Closed ajlennon closed 2 years ago

ajlennon commented 2 years ago

Hi everybody,

I have a Dangerous Things Apex Flex (P71) in my hand running their version of the SmartPGP applet - which is all looking awesome!

My use case is to sign git commits and authenticate ssh. I don't want the PIN dialog box popping up every time as my right hand is on the reader at this time and it's hard to type.

I can't see any way to disable the PIN though. Can anybody help?

Thanks!

Alex

af-anssi commented 2 years ago

With a contact card you can enter the PIN only once if the card remains connected (for the signature see the Signature PIN attribute with gpg2 --card-status and you can change it with gpg2 --card-edit, for the authentication there is nothing special to do). It will also work with a contactless device as long as the device remains powered (in the vincinity of the reader) after the PIN code is entered. With a chip in your hand it seems somehow difficult... Without maintaining the device powered it will not be possible without patching the applet to completely remove the PIN code (which I strongly discourage) or implementing a kind of "logout" operation to invalidate the verified status of the PIN code.

ajlennon commented 2 years ago

So I've been playing around with this a little and have a hack which works but which I am not happy with.

It looks like I should be able to get pinentry-gnome3 to lookup a cached PIN but I'm not able to do that as the KeyID it checks is cleared by gpg-agent. Not sure if there's a way to configure this behaviour somehow.

In the meantime I can at least hardcode the returned pin into my pinentry utility but it's all a bit nasty.

Details here:

https://github.com/gpg/pinentry/compare/master...DynamicDevices:pinentry:ajl/hardcode-pin

af-anssi commented 2 years ago

If you want to rely on cache mechanism from the GnuPG stack I may suggest to you to have a look at gpg-agent instead of pinentry as gpg-agent can invalidate its cache (see the no-allow-external-cache option of gpg-agent). You can set many cache-related options (depicted in the man of gpg-agent) in ~/.gnupg/gpg-agent.conf; you must gpgconf --reload gpg-agent to reload the agent after you modify this file.

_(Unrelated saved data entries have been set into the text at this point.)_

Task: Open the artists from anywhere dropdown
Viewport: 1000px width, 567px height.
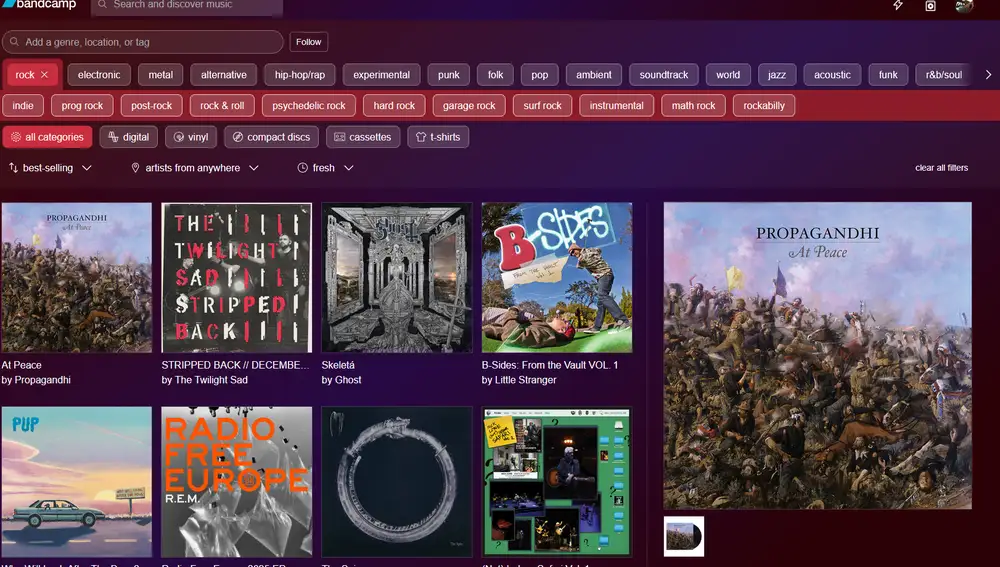Action: [195, 168]
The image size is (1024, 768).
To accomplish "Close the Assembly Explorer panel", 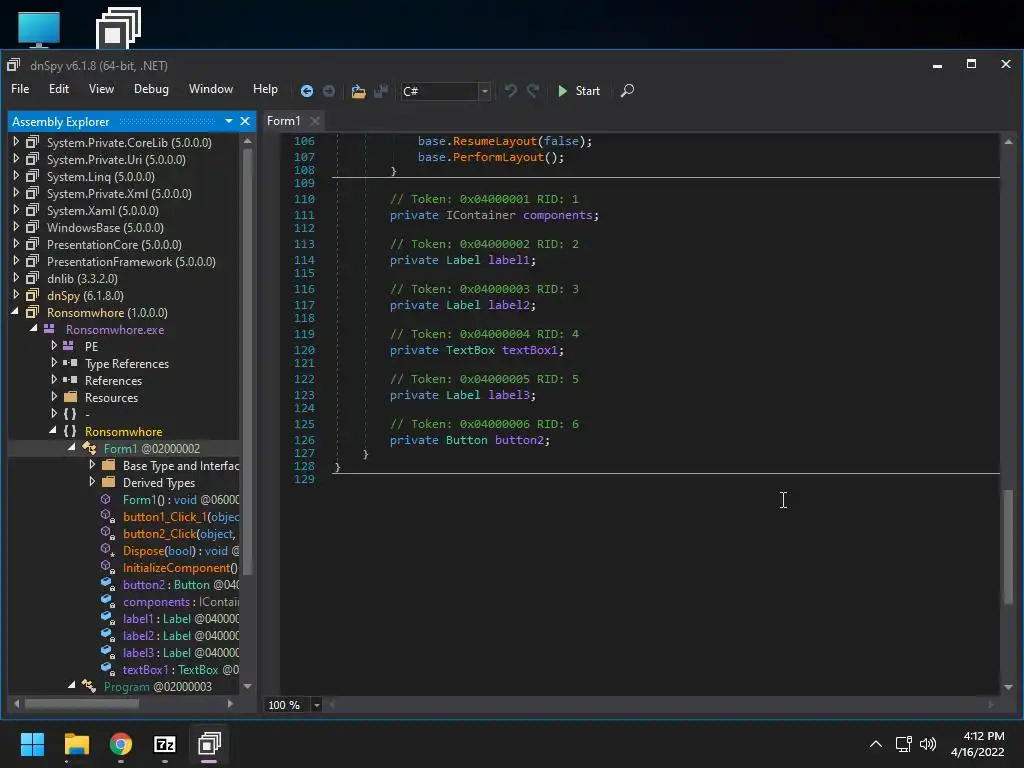I will tap(245, 121).
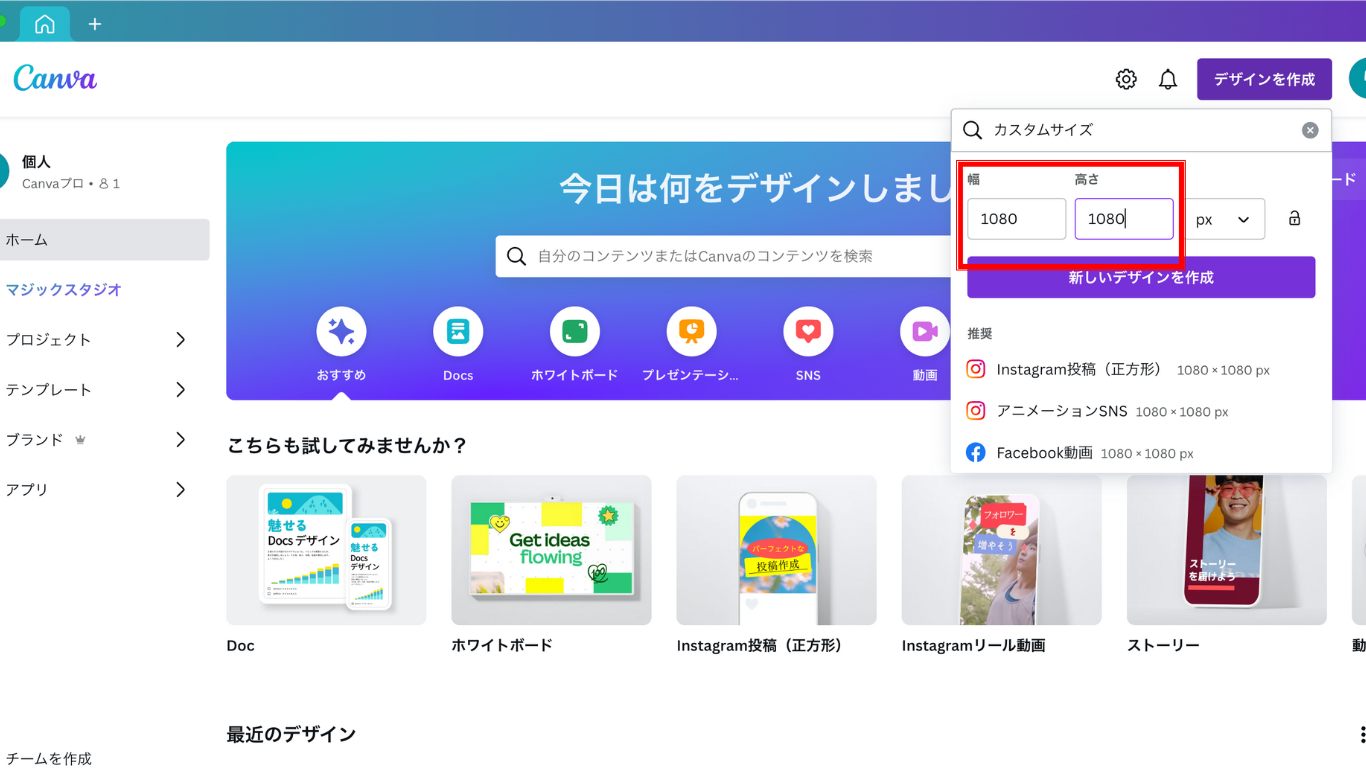
Task: Open the プレゼンテーション category icon
Action: click(691, 332)
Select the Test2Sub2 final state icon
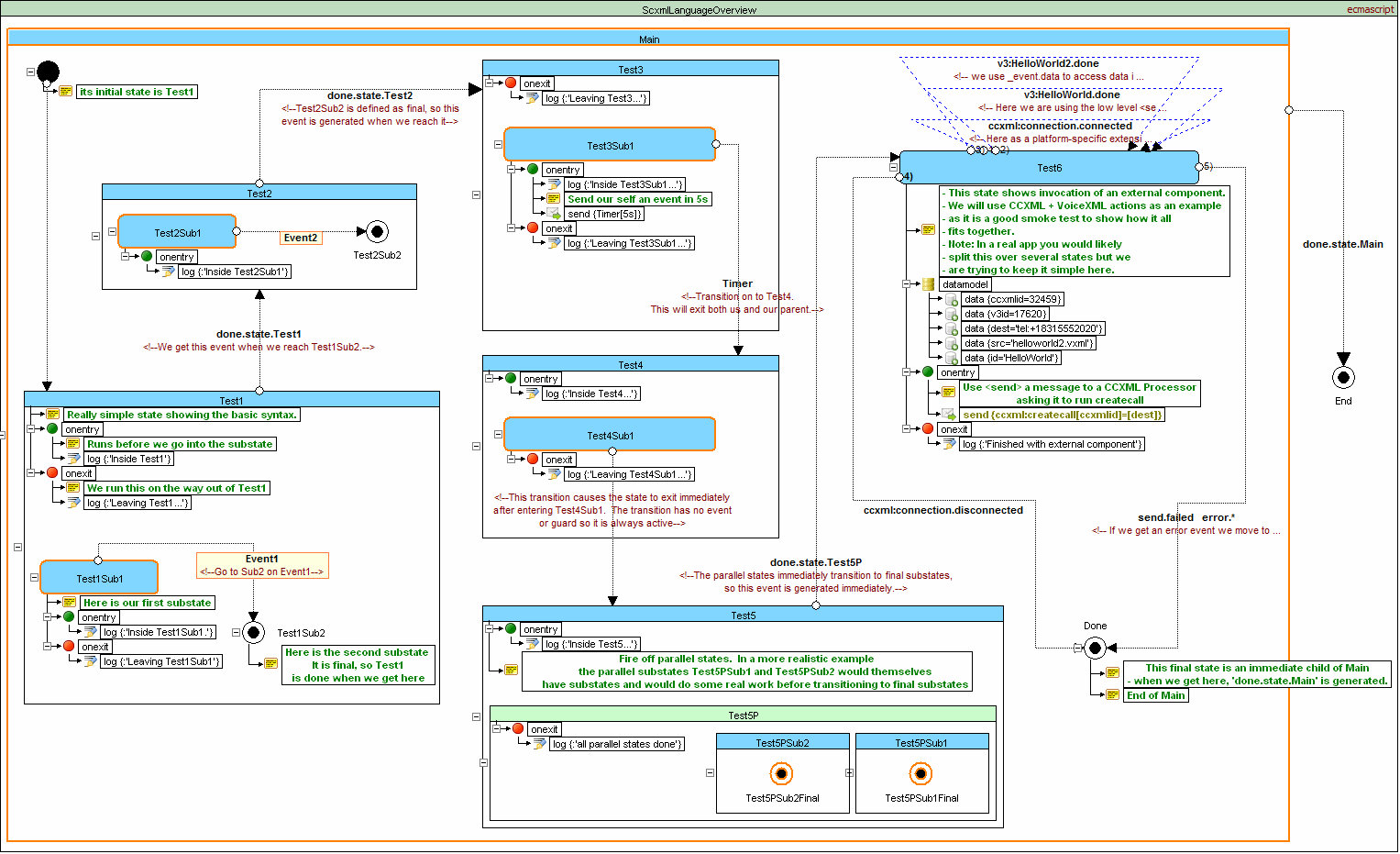 click(376, 232)
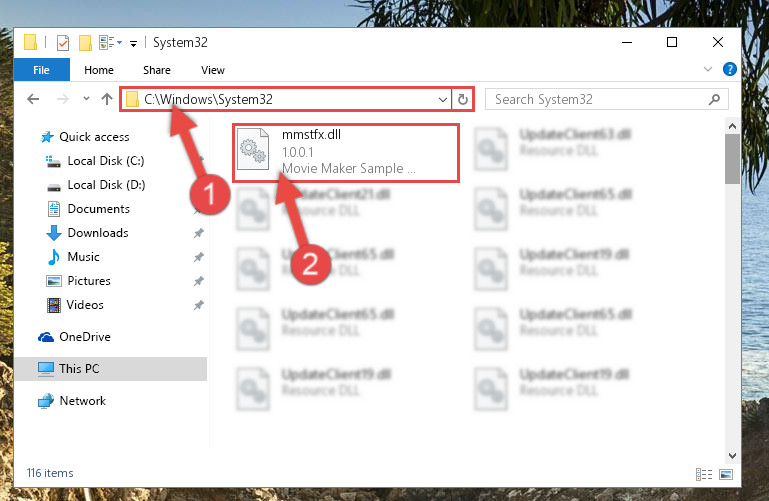The height and width of the screenshot is (501, 769).
Task: Switch to details view layout icon
Action: 704,474
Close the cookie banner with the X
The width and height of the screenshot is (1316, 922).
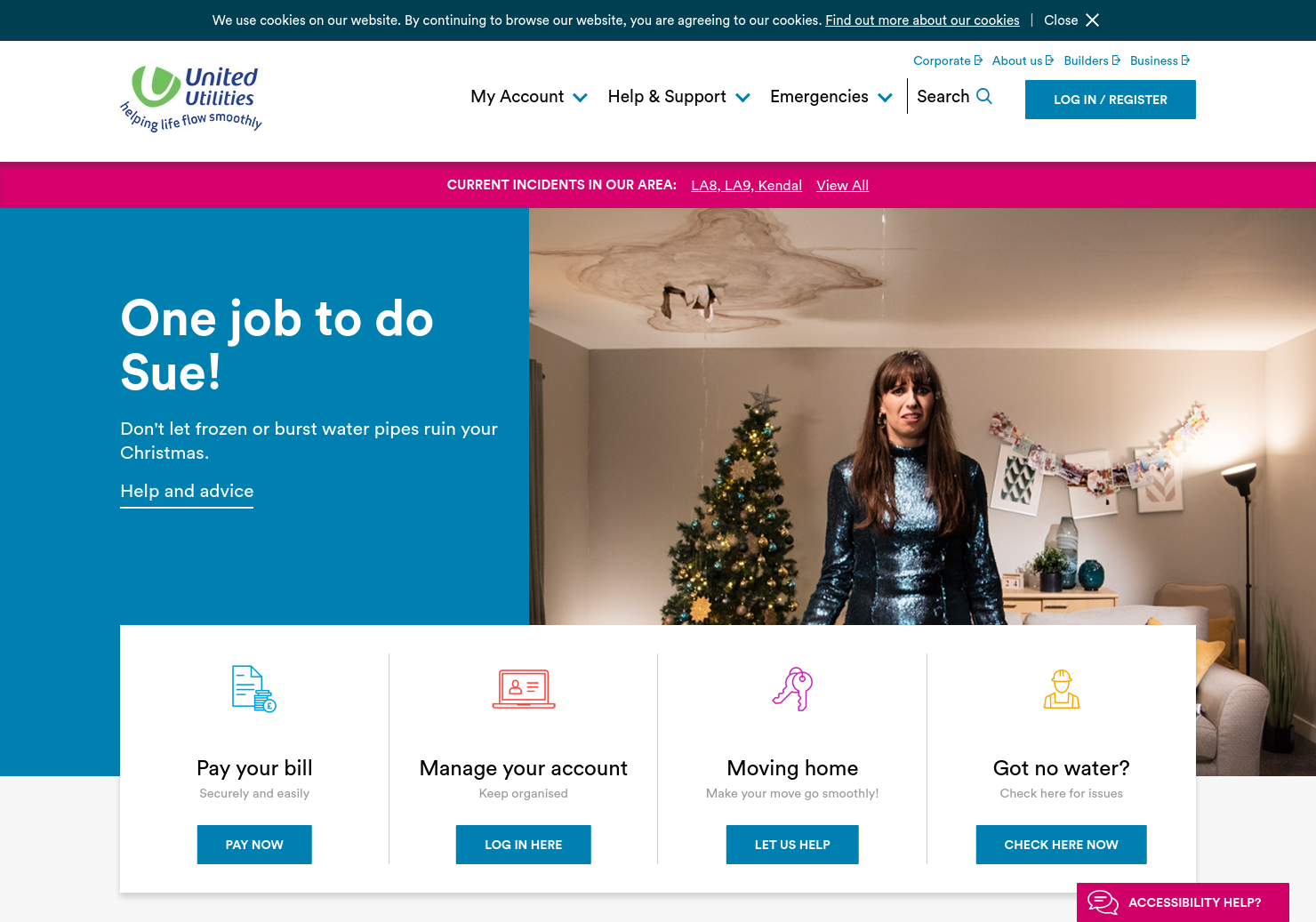coord(1093,20)
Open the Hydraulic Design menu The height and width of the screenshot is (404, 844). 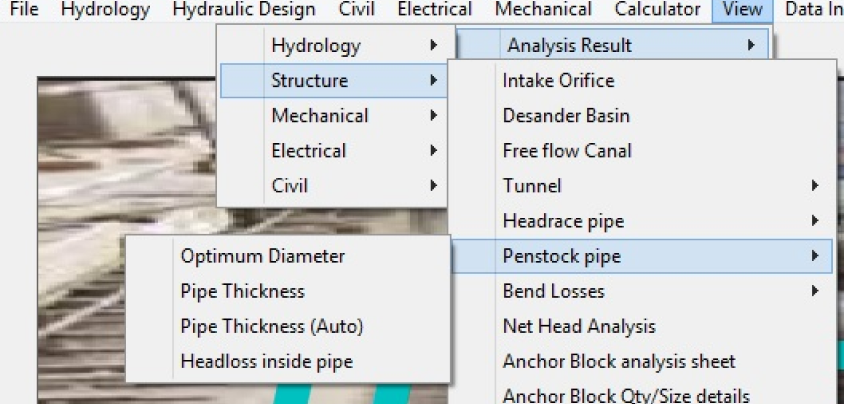coord(244,9)
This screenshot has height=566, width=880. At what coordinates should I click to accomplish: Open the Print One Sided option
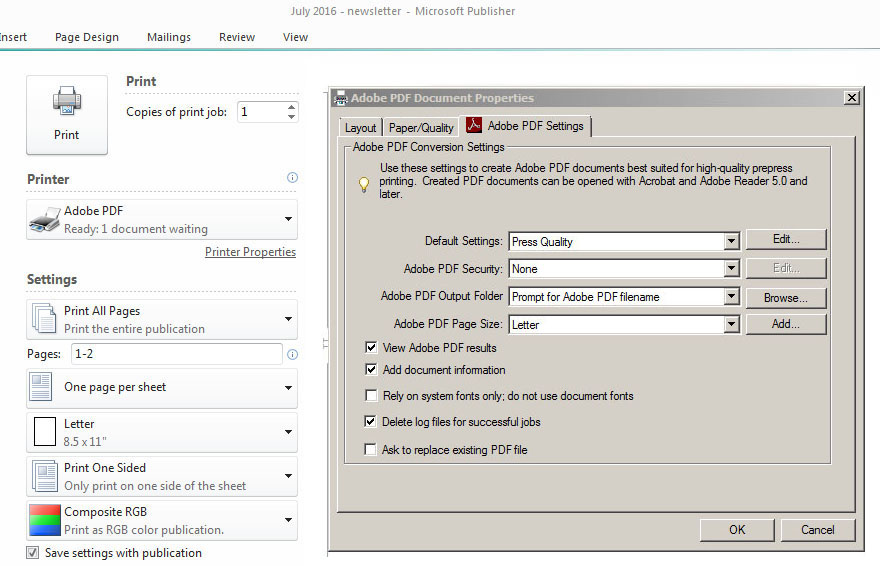point(162,476)
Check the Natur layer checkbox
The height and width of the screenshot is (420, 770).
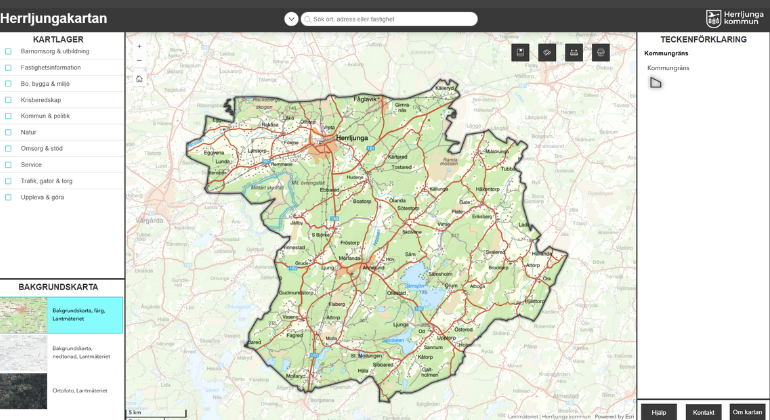(x=8, y=132)
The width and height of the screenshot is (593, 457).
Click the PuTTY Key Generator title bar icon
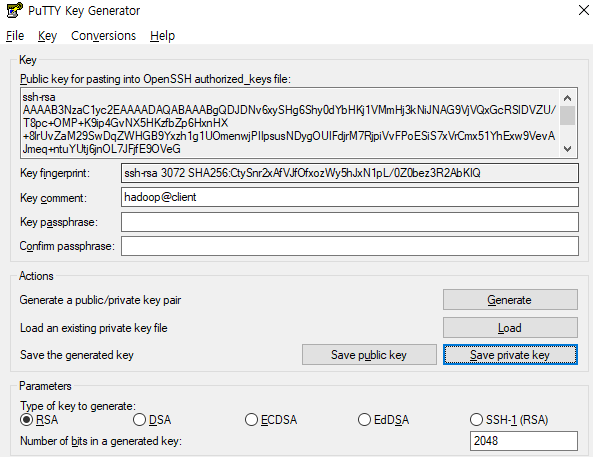click(x=14, y=10)
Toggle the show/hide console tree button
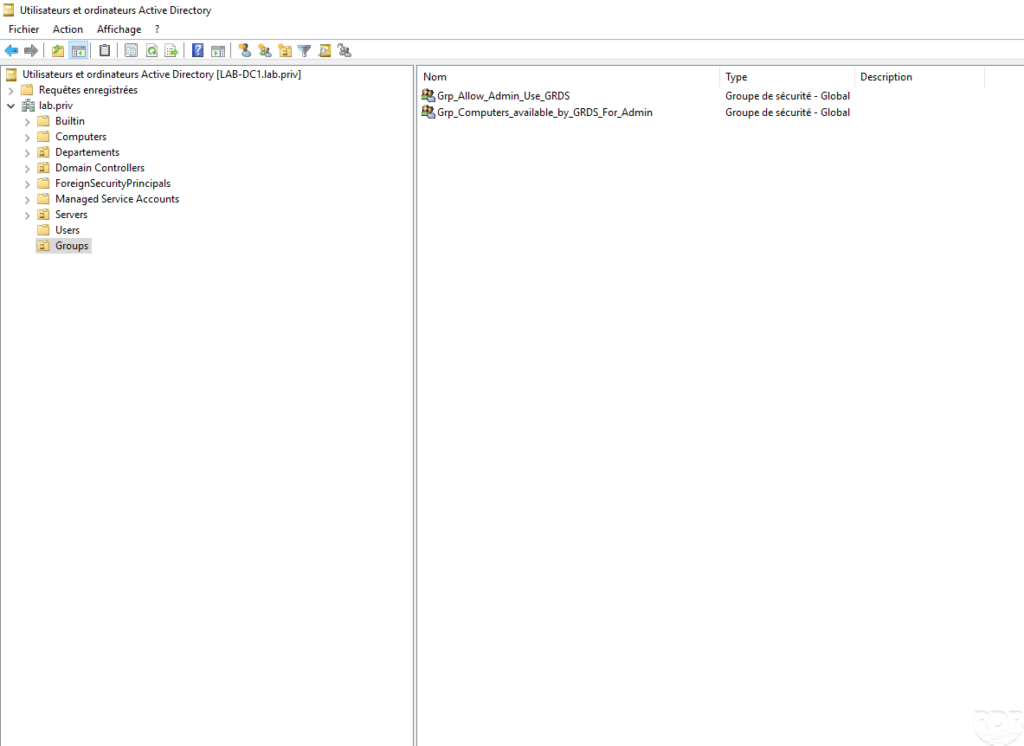Screen dimensions: 1024x746 pyautogui.click(x=78, y=51)
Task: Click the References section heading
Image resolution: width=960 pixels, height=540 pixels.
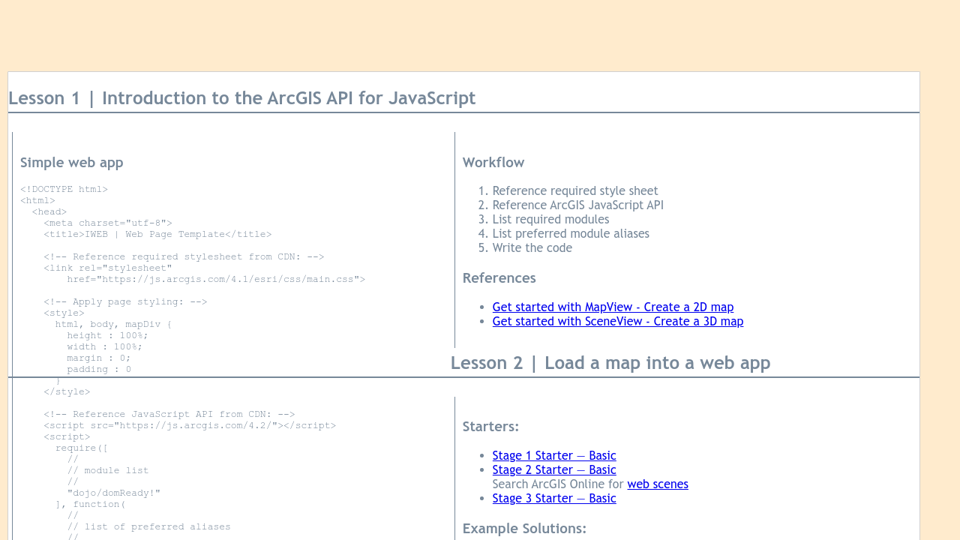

ajlennon commented 2 years ago

I think the problem is that there isn't caching for PINs ? I am quite confused about this atm though to be fair.

I wanted to use something like gpg-preset-passphrase

af-anssi commented 2 years ago

You are right, only passphrases are cached, not PINs. I don't see any trivial solution at the applet level without implementing a kind of dangerous "persistent unlock" (and its corresponding re-lock). You should ask to GnuPG if a client-side caching mechanism for PIN codes exist or could be developed. Or maybe open an issue on the Flex-SmartPGP fork.

ajlennon commented 2 years ago

You should ask to GnuPG if a client-side caching mechanism for PIN codes exist or could be developed. Or maybe open an issue on the Flex-SmartPGP fork.